Nazma eventually received a small loan through the Local Environment Development and Agricultural Research Society, or LEDARS, a local nonprofit working in climate-affected communities.
The investment allowed her to begin raising poultry and earning an income.
"It changed my life," she said.
Economists say her experience illustrates a wider structural problem rather than an isolated case.
Agricultural support systems in Bangladesh have historically been designed around male landowners. Women who cultivate land, manage livestock or oversee household food production frequently remain outside formal definitions of farmers, limiting their access to government incentives, agricultural extension services and institutional credit.
Dr Mujeri argues that future reforms will require expanding recognition of women as farmers in their own right, alongside broader access to finance and technology.
The environmental pressures continue to grow.
Salinity now affects much of Bangladesh's southwestern coastline, reducing crop productivity and contaminating freshwater sources. Communities increasingly rely on rainwater harvesting or distant water points to meet basic household needs.
For women, who shoulder most domestic responsibilities, water scarcity translates directly into longer working days.
Health workers say prolonged exposure to saline water is also taking a toll.
Dr Nahid Nazrul, director of Friendship Hospital in Khulna, said urinary tract infections, reproductive health complications and skin diseases have become increasingly common among women in coastal communities.
Pregnant women face additional risks, including hypertension and pre-eclampsia associated with high salinity in drinking water, conditions linked to premature births and low birth weight.
Agriculture itself is adapting.
The Department of Agricultural Extension has introduced salt-tolerant crop varieties across affected districts, while local organizations promote rainwater harvesting, floating agriculture and other climate-adaptive techniques.

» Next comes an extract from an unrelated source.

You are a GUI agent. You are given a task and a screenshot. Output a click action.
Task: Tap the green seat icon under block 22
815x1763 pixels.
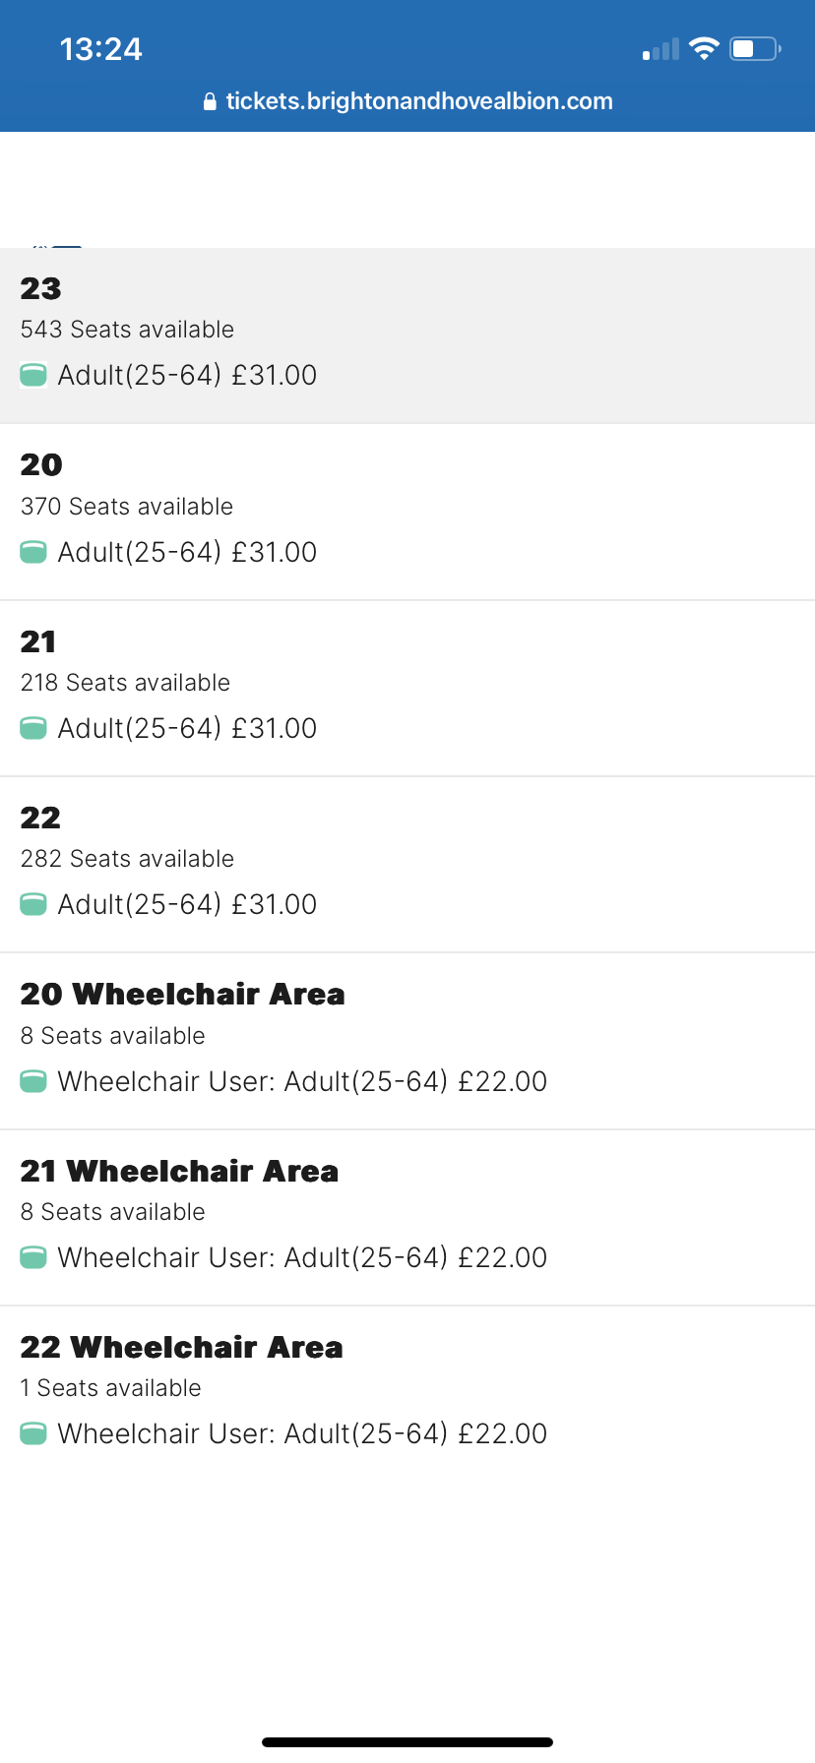click(33, 904)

Yet adoption remains uneven, particularly among women farmers with limited access to training or financial resources.
"Salinity is our greatest challenge," said Waliul Islam, agriculture officer for Shyamnagar Upazila. "Women farmers still receive limited access to specialized agricultural training and credit."
Local organisations have sought to fill some of those gaps.

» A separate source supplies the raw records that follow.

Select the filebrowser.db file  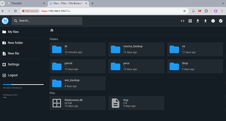click(77, 103)
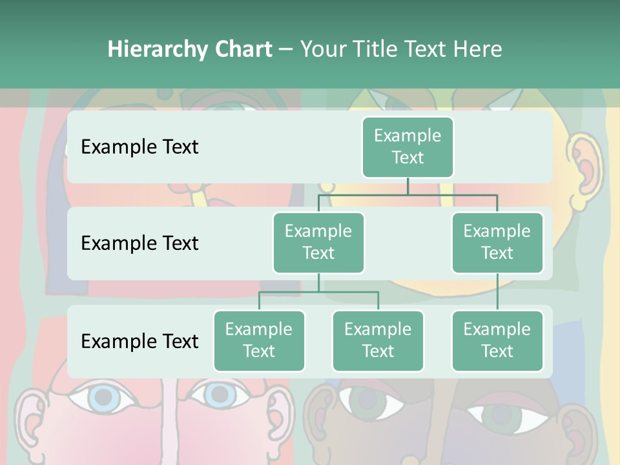620x465 pixels.
Task: Click the bottom-row middle Example Text box
Action: [x=378, y=341]
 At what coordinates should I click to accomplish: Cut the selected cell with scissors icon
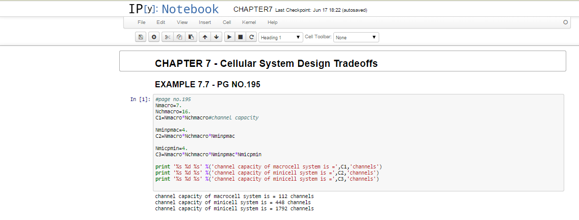[x=167, y=37]
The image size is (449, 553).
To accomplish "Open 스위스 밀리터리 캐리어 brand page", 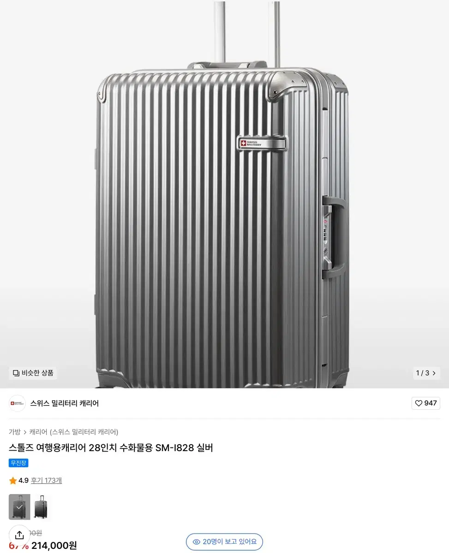I will pos(65,403).
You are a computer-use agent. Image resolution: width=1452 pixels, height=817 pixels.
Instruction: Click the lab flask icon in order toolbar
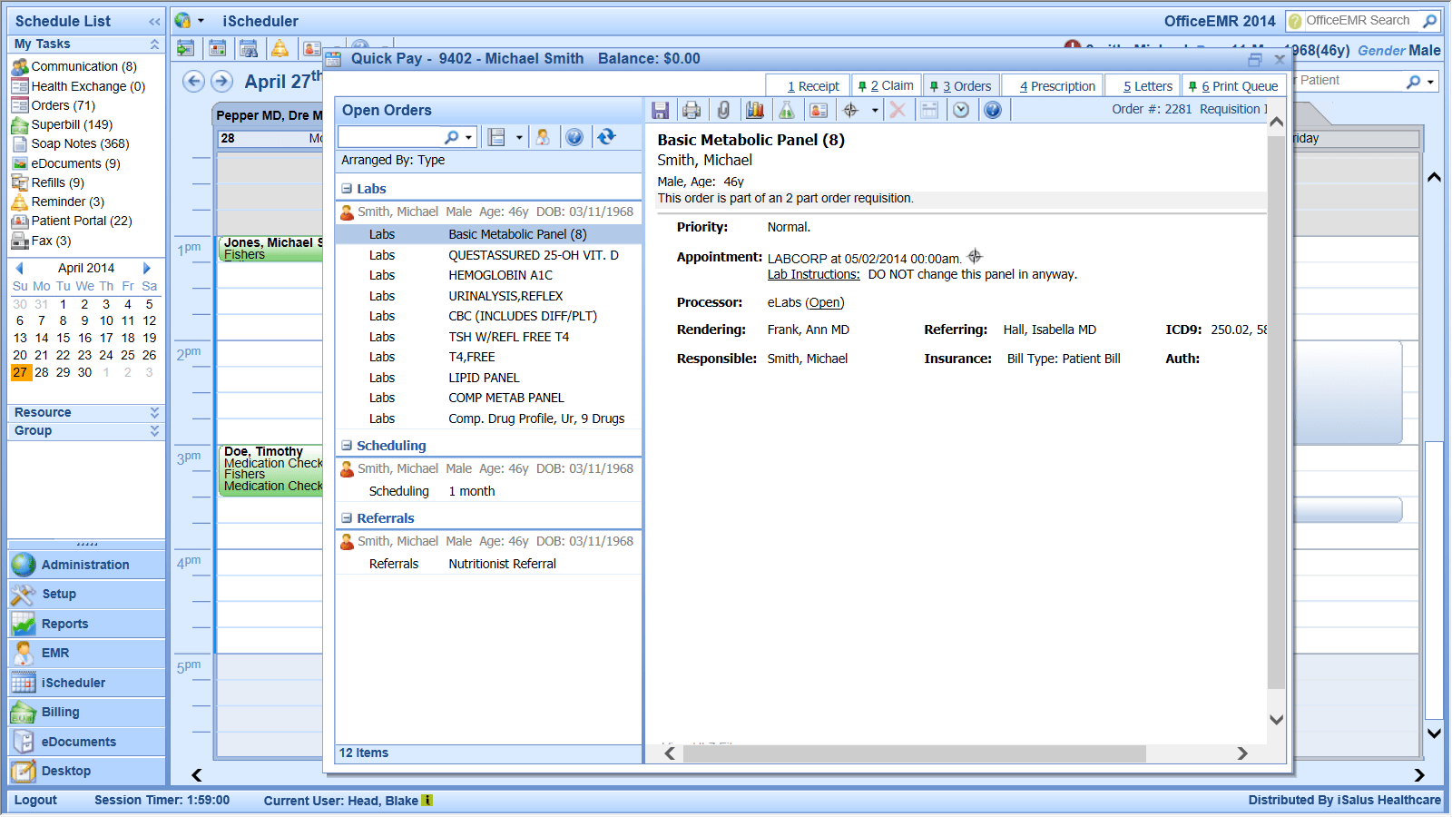pyautogui.click(x=787, y=110)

With support from the Government of Sweden through Manusher Jonno Foundation, the Community-based Climate Resilience and Women's Empowerment programme works across coastal communities to improve water management, strengthen livelihoods and expand women's access to public services and local decision-making.
The initiative also supports alternative income-generating activities, climate adaptation measures and efforts to reduce gender-based violence and child marriage.
Shaheen Anam, executive director of Manusher Jonno Foundation, said the larger challenge extends beyond individual projects.
"Women's work is still not properly recognised," she said. "Much of what they do has no market price, so it remains invisible."
That invisibility increasingly defines life along Bangladesh's climate frontier.
Women now perform many of the agricultural tasks once shared with men while continuing to carry primary responsibility for unpaid household work.
They cultivate vegetables in small homestead gardens, care for livestock, harvest rainwater, manage food supplies and keep households functioning as climate pressures reshape rural livelihoods.
The transformation has occurred gradually, without attracting much national attention.
Yet in villages scattered across Bangladesh's southwest, it has quietly altered the country's agricultural workforce.
As climate change redraws the boundaries of farming, women like Bilkis Khatun have become central to sustaining rural families.
Their work rarely appears in official economic statistics, but it increasingly determines whether households can remain on the land or join the growing stream of migrants leaving Bangladesh's vulnerable coast in search of a more secure future.